If you're still reading at this point, well, my hat is off to you ("and my HAND is off to YOU!" name that show).  I just wanted to illustrate how incredible it was when Darcy alerted us that she was going to be in Utah for the weekend, and Carrie decided to drive a couple hours, and Liz offered her apartment for brunch, and then I talked to Brooke and we arranged a sleepover...how could I not sprint down to to Utah for 24 hours?  I left on Saturday afternoon and came back Sunday evening--8 hours of driving in less than 24 hours.  It wasn't ideal, but I'm telling you, this is how much I believe in the power of women friendships.  I got In N Out twice, went on a Trader Joe's shopping spree, spent over 4 hours lounging around Liz's apartment talking, drove around talking Brooke's ear off, it was just the greatest.

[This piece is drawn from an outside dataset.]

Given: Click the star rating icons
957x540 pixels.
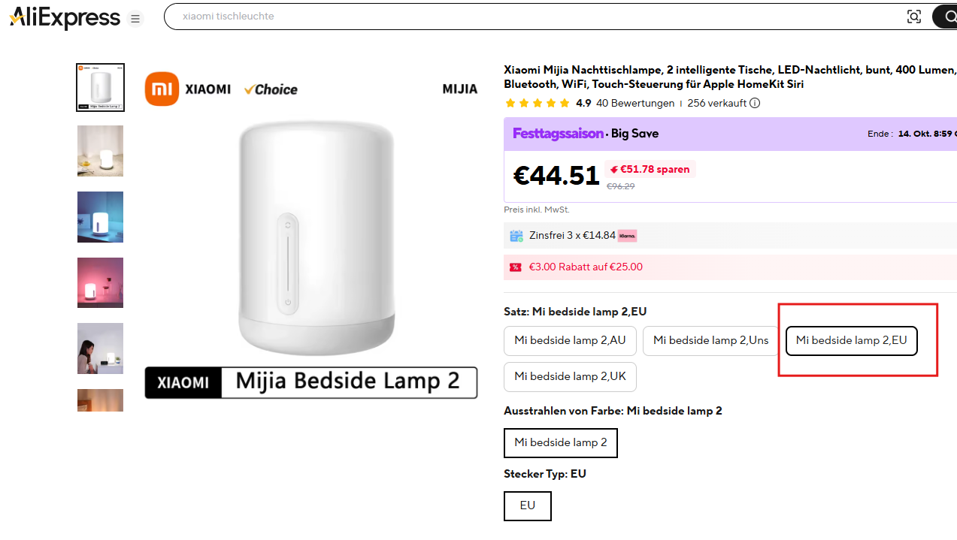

I think it is so important to get out of the house after a long day of talking to a toddler to have a conversation with someone on an equal level, someone you can bounce ideas off of and exchange hair compliments with.  I love talking books and religion and feminism, and then I also love being like "Should I get a boob job?  Are my eyebrows too thick?  Did you see that weird blog post by that one blogger?" It's programmed in us to need to connect with other people, and I really think that there's a certain kind of sadness that forms when that need isn't being met.  I'm so used to feeling left behind living in such a transient town, and this weekend was a wonderful reminder that these women who have spread out across the country aren't gone from my life, they just don't live next door anymore.  We still care deeply about one another and that support system still exists, just in a different way than it once did.  It's also so good for my writing to pick a brain that isn't my own and to hear about how someone else sees the world.  It's just all so beautiful that I came home and organized a Galentine's Day party to celebrate the women in my life. I LOVE GIRLFRIENDS.